# Cooler Master CM 690 II Advanced, Lüfter brauchbar?



## deleter (23. August 2011)

*Cooler Master CM 690 II Advanced, Lüfter brauchbar?*

Hallo zusammen,
ich hab mich in das Cooler Master CM 690 II Advanced Gehäuse verguckt. Nun meine Frage ist, sind die mitgelieferten Lüfter zu gebrauchen? Ich regle das ganze sowiso manuel über Drehregler. Wenn nicht, nehm ich mir noch Be Quiet! SilentWings USC 120mm und Be Quiet! SilentWings USC 140mm dazu. Was meint Ihr dazu?
gruss deleter


----------



## PCGHGS (23. August 2011)

*AW: Cooler Master CM 690 II Advanced, Lüfter brauchbar?*

Willkommen im Forum *deleter* 


deleter schrieb:


> Hallo zusammen,
> ich hab mich in das Cooler Master CM 690 II Advanced Gehäuse verguckt. Nun meine Frage ist, sind *die mitgelieferten Lüfter zu gebrauchen*? Ich regle das ganze sowiso manuel über Drehregler.



*die* sind zum 
Besonders der Frontlüfter ist Lagermäßig unter aller Sau 


deleter schrieb:


> Wenn nicht, nehm ich mir noch





deleter schrieb:


> Be Quiet! SilentWings USC 120mm und Be Quiet! SilentWings USC 140mm dazu.
> gruss deleter


 
hinten: Silent Wings USC 120mm oder Enermax PCGH Edition
 vorne: Enermax T.B.Silence 140mm oder Silent Wings USC 140mm
Deckel hinten: Silent Wings USC 120mm oder Enermax T.B.Silence 140mm

Die Silent Wings mittels 7V adapter ans NT anschließen oder per Lüftersteuerung (z.B. Scythe oder NZXT) regeln
Die Enermax Lüfter direkt am MB anschließen 




edit: CM 690 II Advanced im PCGH Test


----------



## PommesmannXXL (23. August 2011)

*AW: Cooler Master CM 690 II Advanced, Lüfter brauchbar?*

Also sie drehen sich 

Aber sie sind laut 

Hab die getauscht, gegen:

Enermax T.B.Apollish rot 120x120x25mm, 900rpm, 63.78m³/h, 17dB(A) (UCTA12N-R) | gh.de (geizhals.at) Deutschland


Hol dir für vorne und oben die hier 2 mal:

Noiseblocker NB-BlackSilentPRO PK-1, 140x140x25mm, 700rpm, 49m³/h, 9dB(A) | gh.de (geizhals.at) Deutschland


Und für hinten den hier:

Noiseblocker NB-BlackSilentPRO PL-1, 120x120x25mm, 900rpm, 68m³/h, 11dB(A) | gh.de (geizhals.at) Deutschland


----------



## Ahab (24. August 2011)

*AW: Cooler Master CM 690 II Advanced, Lüfter brauchbar?*

Geregelt sind die Cooler Master Lüfter zumindest für genügsame Naturen und/oder als Übergangslösung akzeptabel. Wenn du aber ohnehin vorhast sie auszutauschen tu es. Tu es... Fast alles andere ist definitiv besser. ^^


----------



## ad_ (24. August 2011)

*AW: Cooler Master CM 690 II Advanced, Lüfter brauchbar?*

In meinem CM 690 II verrichten 3 Noiseblocker ihren Dienst.

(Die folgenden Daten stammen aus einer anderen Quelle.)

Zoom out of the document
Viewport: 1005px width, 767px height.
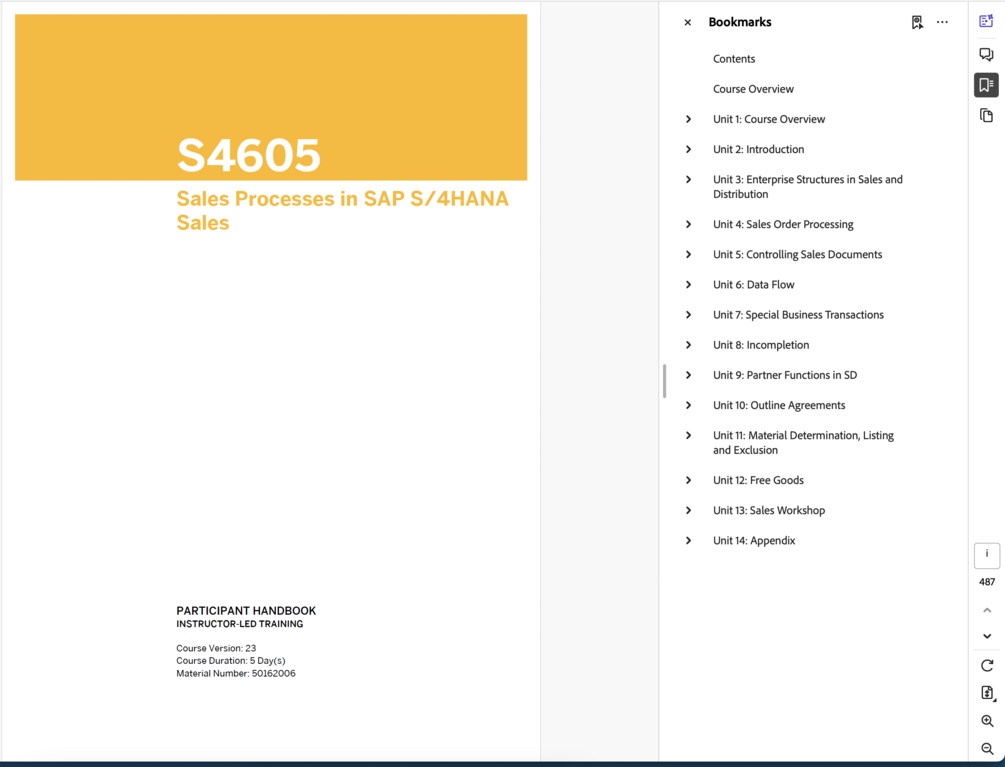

Vorne + Oben: Caseking.de » Lüfter » Noiseblocker » Noiseblocker BlackSilent Pro Fan PK2 - 140mm
Hinten: Caseking.de » Lüfter » Noiseblocker » Noiseblocker BlackSilent Pro Fan PL2 - 120mm

natürlich von meiner NesteQ MaxZero auf 5V gedrosselt, damit sie schön leise sind.

Alternativ kann ich Dir die schon oben erwähnten Enermax T.B. Silence empfehlen:

Caseking.de » Lüfter » Enermax » Enermax T.B.Silence Fan UCTB12 - 120mm
Caseking.de » Lüfter » Enermax » Enermax T.B.Silence Fan UCTB14 - 140mm


----------



## deleter (24. August 2011)

*AW: Cooler Master CM 690 II Advanced, Lüfter brauchbar?*

Ok, danke für eure Tips, dann werd ich das Gehäuse bestellen, und gleich noch neue Lüfter dazu.
Gruss deleter


----------